INSTRUCTION: Report how many lines of the data below contain the string "height", giving only the number.

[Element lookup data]

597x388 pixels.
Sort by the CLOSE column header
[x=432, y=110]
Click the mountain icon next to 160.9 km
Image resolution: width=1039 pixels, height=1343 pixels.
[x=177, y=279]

...

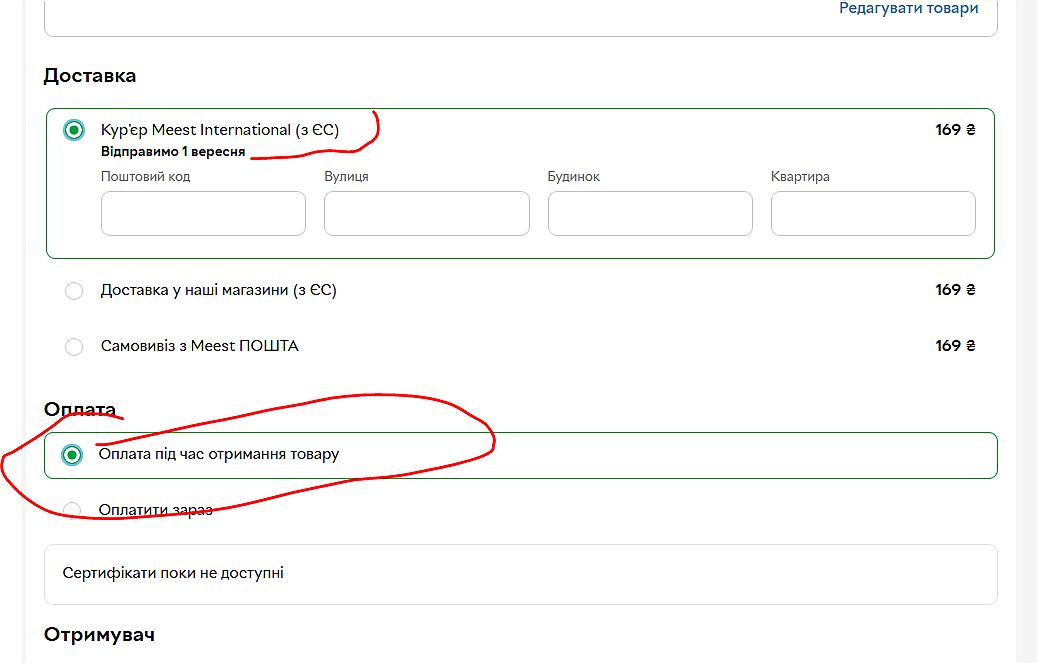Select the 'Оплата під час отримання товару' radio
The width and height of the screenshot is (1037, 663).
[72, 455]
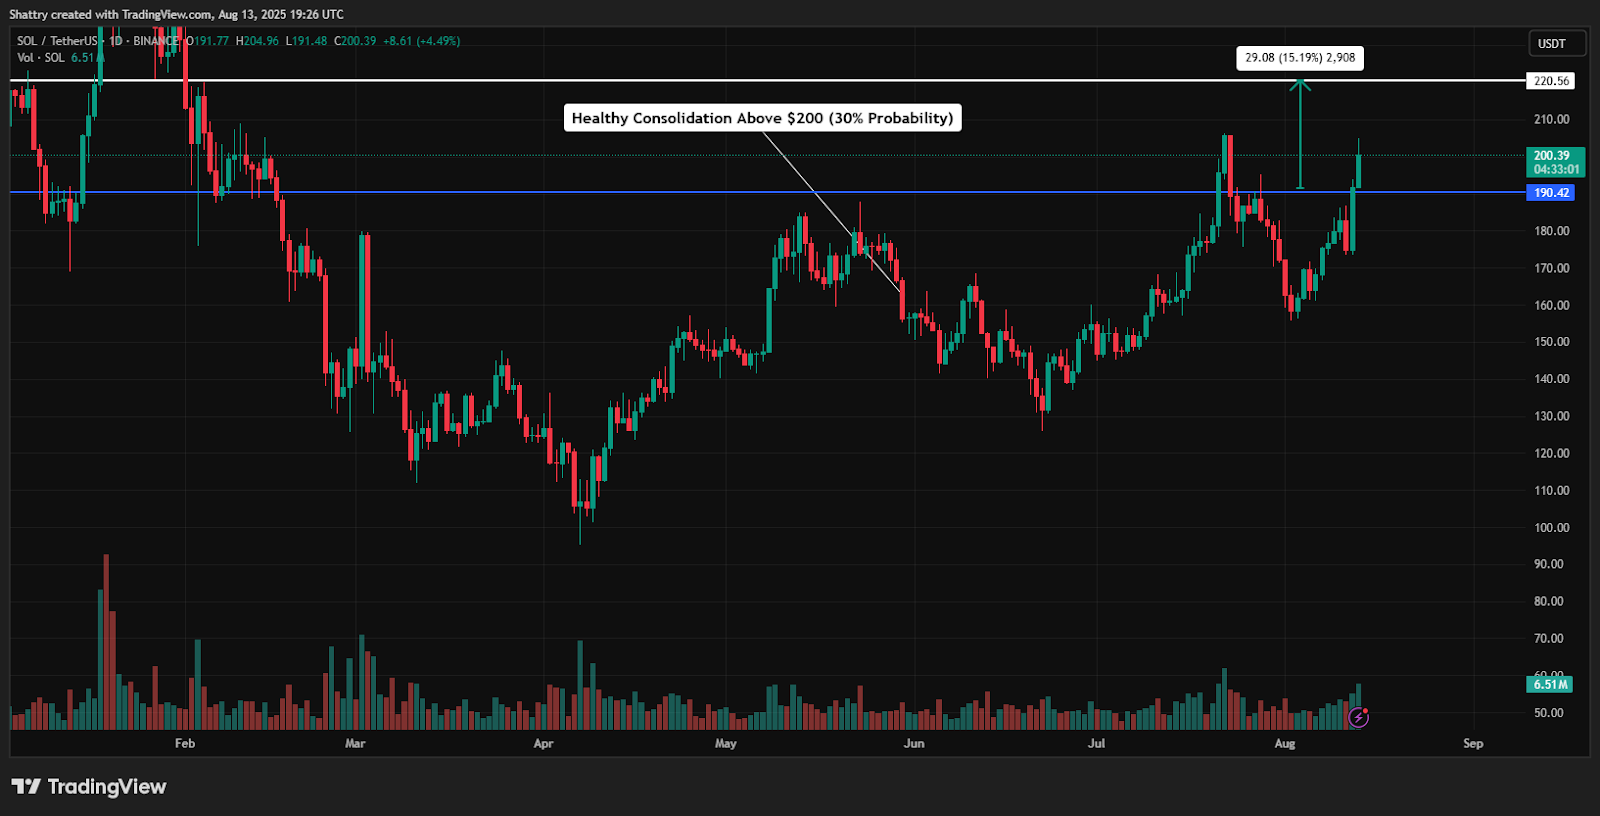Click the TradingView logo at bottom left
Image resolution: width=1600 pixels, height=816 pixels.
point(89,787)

EXERCISE OUTPUT: 3